_READING PASSAGE_
= = = = =

Flags (metrics ingester):
  -config-file string
    	Path to the configuration file, it takes precedence over the command line flags.
  -database-provider string
    	The provider of database to use for retrieving query data. Supported values: postgresql, sqlite.
  -ingester-allowed-jobs value
    	Comma-separated list of allowed jobs to ingest metrics from
  -ingester-cache-addr string
    	Cache server address (host:port)
  -ingester-cache-db int
    	Cache database number
  -ingester-cache-enabled
    	Enable metric usage caching
  -ingester-cache-password string
    	Cache password (optional)
  -ingester-cache-unused-ttl duration
    	TTL for caching 'unused' metric states (default 2m0s)
  -ingester-cache-used-only
    	Only cache 'used' states, never cache 'unused' states
  -ingester-cache-used-ttl duration
    	TTL for caching 'used' metric states (default 1h0m0s)
  -ingester-cache-username string
    	Cache username (optional)
  -ingester-denied-jobs value
    	Comma-separated list of denied jobs to ingest metrics from
  -ingester-drain-delay duration
    	Delay after marking NOT_SERVING before shutdown begins (default 2s)
  -ingester-dry-run
    	When true, performs filtering analysis and records metrics but does not actually drop any data
  -ingester-graceful-timeout duration
    	Max time to wait for graceful shutdown (default 30s)
  -ingester-metrics-listen-address string
    	The HTTP address to expose Prometheus metrics (default ":9090")
  -ingester-protocol string
    	Metrics ingestion protocol (otlp) (default "otlp")
  -log-format string
    	Log format (text, json) (default "text")
  -log-level string
    	Log level (default "INFO")
  -memory-limit-enabled
    	Enable automatic GOMEMLIMIT management via automemlimit
  -memory-limit-ratio float
    	Ratio (0 < ratio <= 1) of detected memory limit used for GOMEMLIMIT (default 0.9)
  -memory-limit-refresh-interval duration
    	Interval for refreshing the computed memory limit (0 disables refresh) (default 1m0s)
  -otlp-balancer-name string
    	gRPC load balancer name for downstream OTLP client (e.g., round_robin). If empty, defaults to pick_first
  -otlp-downstream-address string
    	Optional downstream OTLP gRPC address to forward filtered metrics
  -otlp-downstream-connect-backoff-multiplier float
    	Multiplier applied to downstream OTLP client dial backoff (default 1.6)
  -otlp-downstream-connect-base-delay duration
    	Base delay for downstream OTLP client dial backoff (default 250ms)

= = = = =

_GOAL 1_
Can you scale the entries starting with the line containing "Screen dimensions: 877x505" and going on through the line containing "(x=14, y=87)", reproducing only those lines with their requests and multiplying every coordinate in the answers by 1.65, rounded to whole numbers with halves going up? Leave the pictures out of your answer.
The entries that come next are unrelated to the metrics ingester flag list.

_DATA IN THIS EXERCISE_
= = = = =

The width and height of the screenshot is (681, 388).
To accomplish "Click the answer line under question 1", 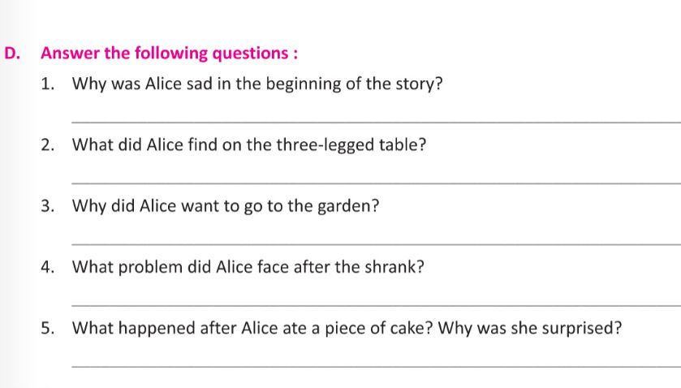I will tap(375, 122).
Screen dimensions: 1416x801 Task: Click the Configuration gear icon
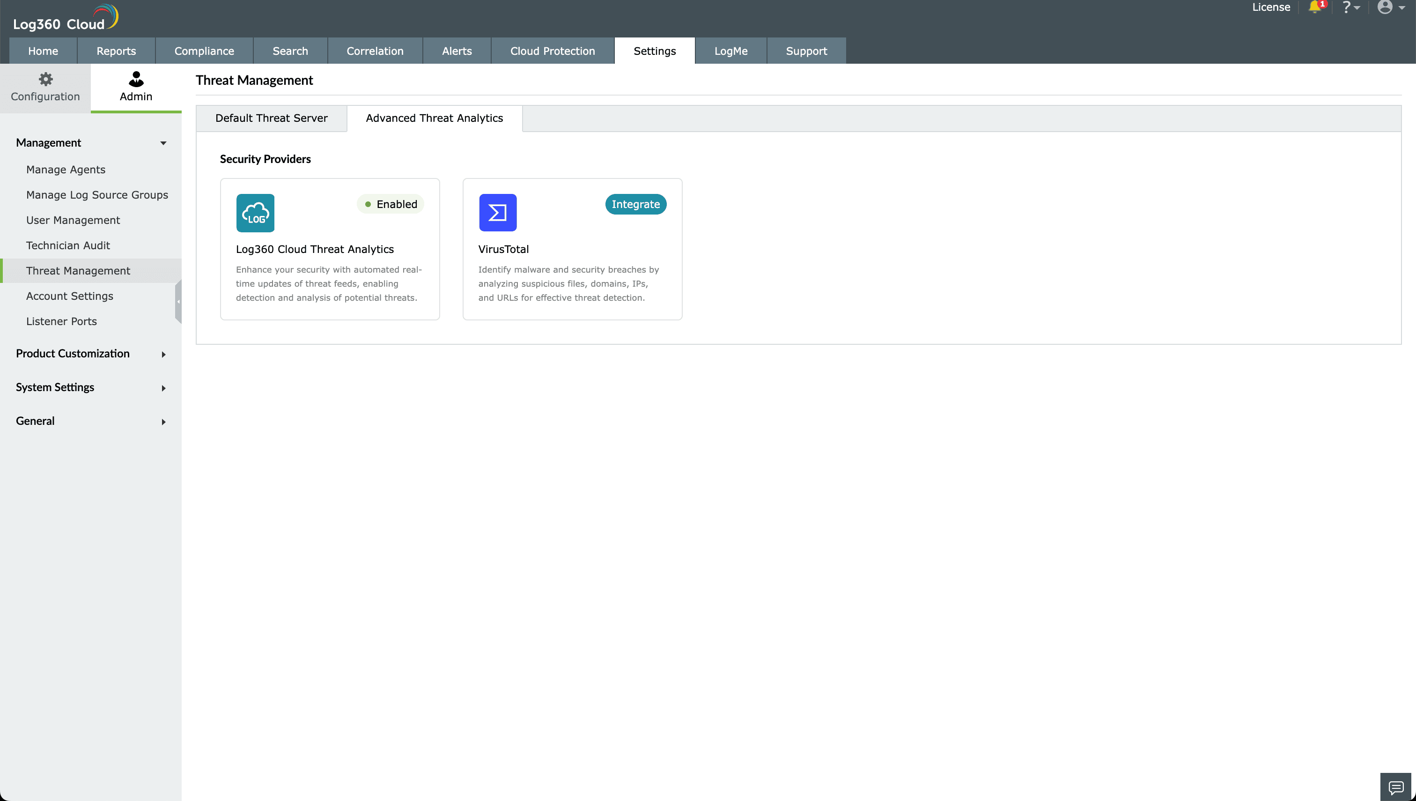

= = = = =

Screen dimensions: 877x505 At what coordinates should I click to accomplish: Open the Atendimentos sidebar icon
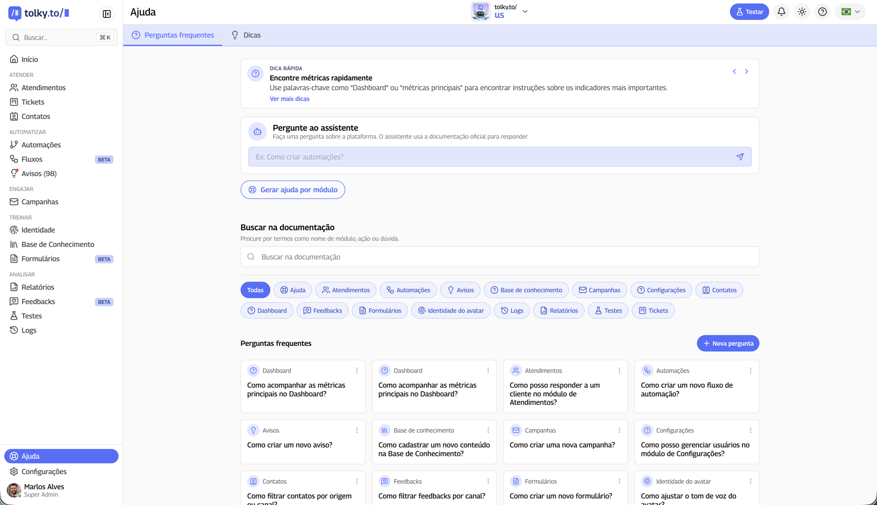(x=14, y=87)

= = = = =

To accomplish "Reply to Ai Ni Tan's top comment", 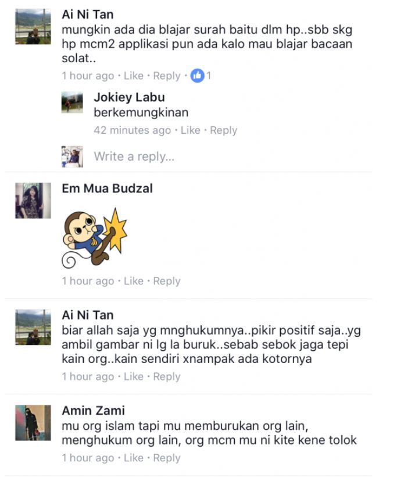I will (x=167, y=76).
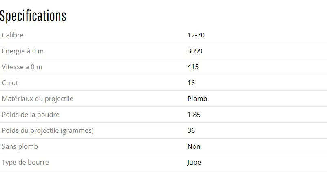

= = = = =

_GOAL 2_
How would you put this sentence from the metrics ingester flag list into Spanish: "The provider of database to use for retrieving query data."?

_CORRECT ANSWER 1_
Screen dimensions: 877x505 At what coordinates should I click to accomplish: Open the Atendimentos sidebar icon
(x=23, y=144)

_CORRECT ANSWER 2_
El proveedor de base de datos que se usará para obtener los datos de consulta.